An initiative of the United States Conference of Catholic Bishops

Made for Freedom: Alana Newman on Third-Party Reproduction

“The fact that connects us all, as human beings, is the fact that everybody comes from a mother and a father.”

Alana Newman speaks in today’s clip with a forceful rhetorical statement, that if we tweak this fundamental fact of human existence, we are “robbing [someone] of their humanity.” She speaks from personal experience of the pain of a child who is denied the right to know her father. Did you know that children who are born of third-party reproduction[1] do not have any rights to know who their natural father (or mother) is? Alana speaks about this later in the video, saying that when she learned that the sperm donor was Polish, she flew to Poland so that she could know something of her heritage in that way. Her experience led Alana to start a project called Anonymous Us, a story collective of children from third-party reproduction. She also put a number of these stories into a book that was recently published.

Opportunity

Today, take the opportunity to think about what knowing your natural parents, and thus their families as well, has meant to you; or, if you have been unable to know one or both of them, consider this loss and how you have been able to overcome it. Think of a single parent that you know, and ask yourself if there is a way for you to help them as they raise their child, particularly if you can act as a mentor in the place of a missing parent. While you can never replace that loss, you could help the child navigate it.

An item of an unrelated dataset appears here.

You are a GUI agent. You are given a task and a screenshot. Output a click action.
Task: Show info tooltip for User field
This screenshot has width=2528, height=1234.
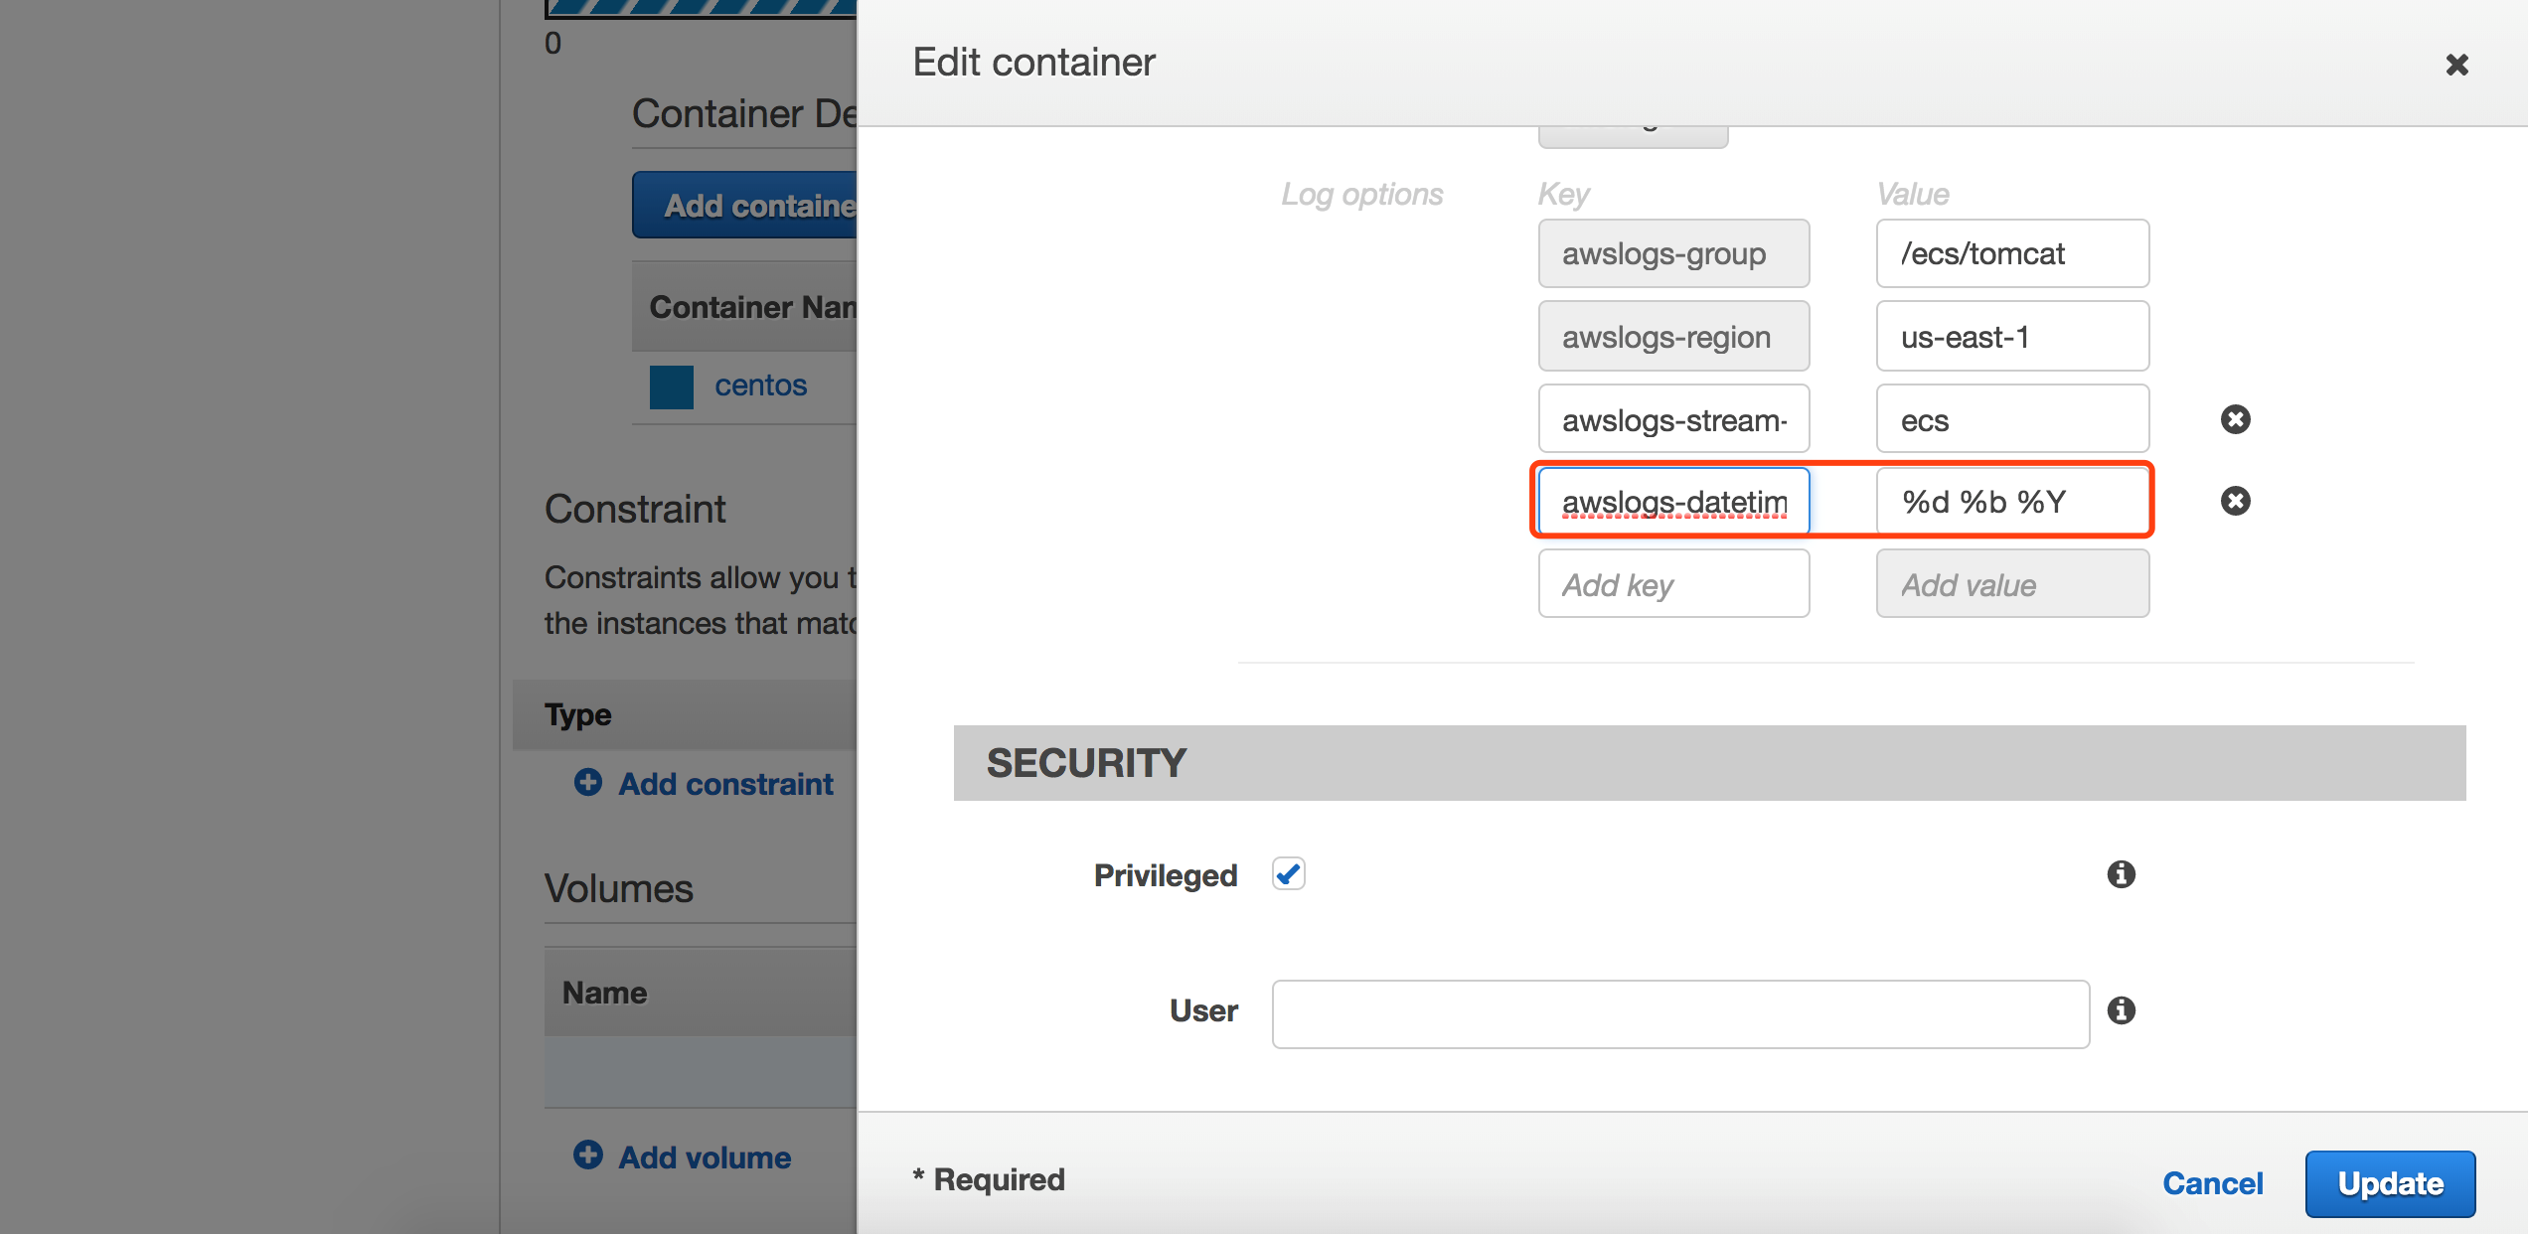[x=2121, y=1010]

[1] Third-party reproduction is the term used to describe when the reproductive faculties or material of a third person (whether this person is known to the person/couple or not) are used in some way to “make” a child for the other person/couple. The most common form of third-party reproduction is artificial insemination, in which a man “donates” his sperm (he is paid for this), which is then used to fertilize a woman’s ovum. Other forms use a “donated” egg or even an embryo of another couple.